Getting 25,000 people--or even 6,000--to do anything in union is a very daunting task, so the ancient Athenians formed a 'boule' (βουλή), who met at the 'bouleterion'. The term comes from the ancient Greek word for 'citizens': bouleutai (βουλευταί). I touched briefly upon the ten tribes of ancient Athens, and I will do so again now. In the near future, I'll come back to them in greater detail, because to do so now would be beyond the scope of this post. Suffice to say that every citizen in Athens had to belong to one of the ten tribes, eight of which were named after the mythical kings. The boule was assembled from 50 men, chosen from each tribe, for a total of 500 men. They oversaw the daily workings of the city, administered justices, looked after the placement of orphans, etc.

The boule still consisted of far too many people to get anything done in an orderly fashion. The next step was to dilute an even smaller group from the 500 members of the boule. Five men from each of the ten tribes represented in the boule were chosen to form a subgroup called the 'prytaneis' (πρυτάνεις), for a total of fifty.

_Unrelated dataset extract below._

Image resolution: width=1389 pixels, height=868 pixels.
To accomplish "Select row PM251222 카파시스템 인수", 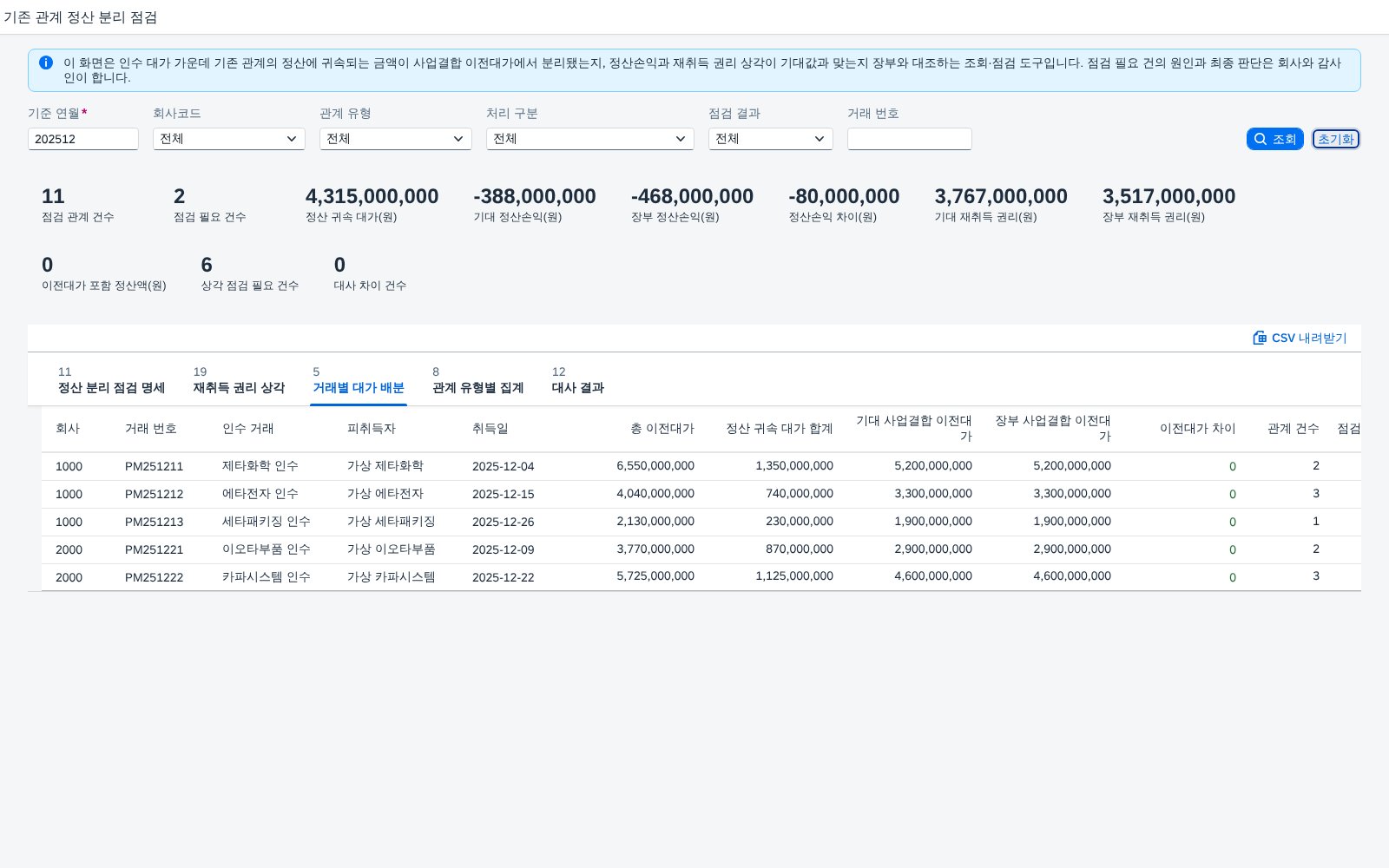I will [701, 577].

Membership of the prytaneis was rotated each tenth of a year. This meant that if you were a member of the boule, you would serve roughly 36 days as a prytanis (πρύτανις).

During their days as prytanis, members of the prytaneis ate at public expense in the 'Tholos' (θόλος), a circular edifice constructed for them next to the bouleterion. In effect, they lived there for the duration of their time as prytanis. My guess as to why, is because they would be easy to find that way. Prythaneis were the only people who could summon the ekklesia in case of emergencies so, in case of emergencies, they needed to be locatable.

In short: ancient Athens was ruled by the ekklesia of about 25,000 voting citizens. The ekklesia, in turn, was managed by the boule of 500 citizens, taken from the ranks of the ekklesia. The boule, finally, was managed by 50 members of the boule, called the prytaneis. Everyone in the ekklesia voted, but their votes were tallied by the boule-members of their tribe, who related the votes to the prytanis of their tribe, who then tallied and proclaimed the votes.

With so many people living in modern countries, this system of árchōntes and direct democracy is outdated at best, but in that fever dream I have of a standardized Hellenismos, wouldn't this serve as the perfect base for standardization? With the on-line possibilities we have today, it would be easy for anyone who would want to, to join video conferences, vote through on-line voting tools and remain in contact through yahoo-groups, forums and/or social media. Never going to happen, you say? No, probably not, but a girl can dream, right?